Australopithecus afarensis ('Lucy')

Illustration of what Australopithecus afarensis might have looked like

What Australopithecus afarensis might have looked like. © John Sibbick / Natural History Museum

Australopithecus afarensis lived between about 3.8 and 3.0 million years ago in eastern Africa.

Thanks to the discovery of a relatively complete fossil skeleton, known as Lucy, A. afarensis is one of the best-known early hominin (human-like) species. Lucy transformed our thinking about how early hominins walked.

If you have a webcam, you can watch Lucy walking around your room.

Lucy - the most complete skeleton

The partial skeleton of Lucy, Australopithecus afarensis.

Cast of the partial skeleton of Lucy, Australopithecus afarensis. The shape of the hips and limb bones show that this species was bipedal.

A. afarensis is known from many fossil finds in Tanzania, Kenya and Ethiopia, but Lucy is particularly important because she is the most complete and well-preserved afarensis fossil ever found. 

Unearthed in 1974, around 40% of her full skeleton was recovered, making her the most complete skeleton of an early human relative known at the time. This relative completeness helped scientists begin to understand how early human-like species walked on 2 legs (bipedally). 

However, the honour of being the most complete ancient hominin skeleton now goes to a 4.4-million-year-old Ardipithecus ramidus fossil known as Ardi, revealed in 2009

A. afarensis was once thought to be the earliest human relative to habitually walk upright, but there is now some evidence to suggest earlier species, including A. ramidus, also walked bipedally.

▶ **EXERCISE DIRECTIONS**: Copy out the entire text on Australopithecus afarensis word for word. The material after this text comes from an unrelated source.

▶ **INFORMATION GIVEN**:
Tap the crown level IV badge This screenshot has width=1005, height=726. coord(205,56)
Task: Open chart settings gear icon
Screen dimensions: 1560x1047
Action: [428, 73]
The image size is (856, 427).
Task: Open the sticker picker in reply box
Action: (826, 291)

▶ **EXPECTED ANSWER**:
Australopithecus afarensis ('Lucy')

Illustration of what Australopithecus afarensis might have looked like

What Australopithecus afarensis might have looked like. © John Sibbick / Natural History Museum

Australopithecus afarensis lived between about 3.8 and 3.0 million years ago in eastern Africa.

Thanks to the discovery of a relatively complete fossil skeleton, known as Lucy, A. afarensis is one of the best-known early hominin (human-like) species. Lucy transformed our thinking about how early hominins walked.

If you have a webcam, you can watch Lucy walking around your room.

Lucy - the most complete skeleton

The partial skeleton of Lucy, Australopithecus afarensis.

Cast of the partial skeleton of Lucy, Australopithecus afarensis. The shape of the hips and limb bones show that this species was bipedal.

A. afarensis is known from many fossil finds in Tanzania, Kenya and Ethiopia, but Lucy is particularly important because she is the most complete and well-preserved afarensis fossil ever found. 

Unearthed in 1974, around 40% of her full skeleton was recovered, making her the most complete skeleton of an early human relative known at the time. This relative completeness helped scientists begin to understand how early human-like species walked on 2 legs (bipedally). 

However, the honour of being the most complete ancient hominin skeleton now goes to a 4.4-million-year-old Ardipithecus ramidus fossil known as Ardi, revealed in 2009

A. afarensis was once thought to be the earliest human relative to habitually walk upright, but there is now some evidence to suggest earlier species, including A. ramidus, also walked bipedally.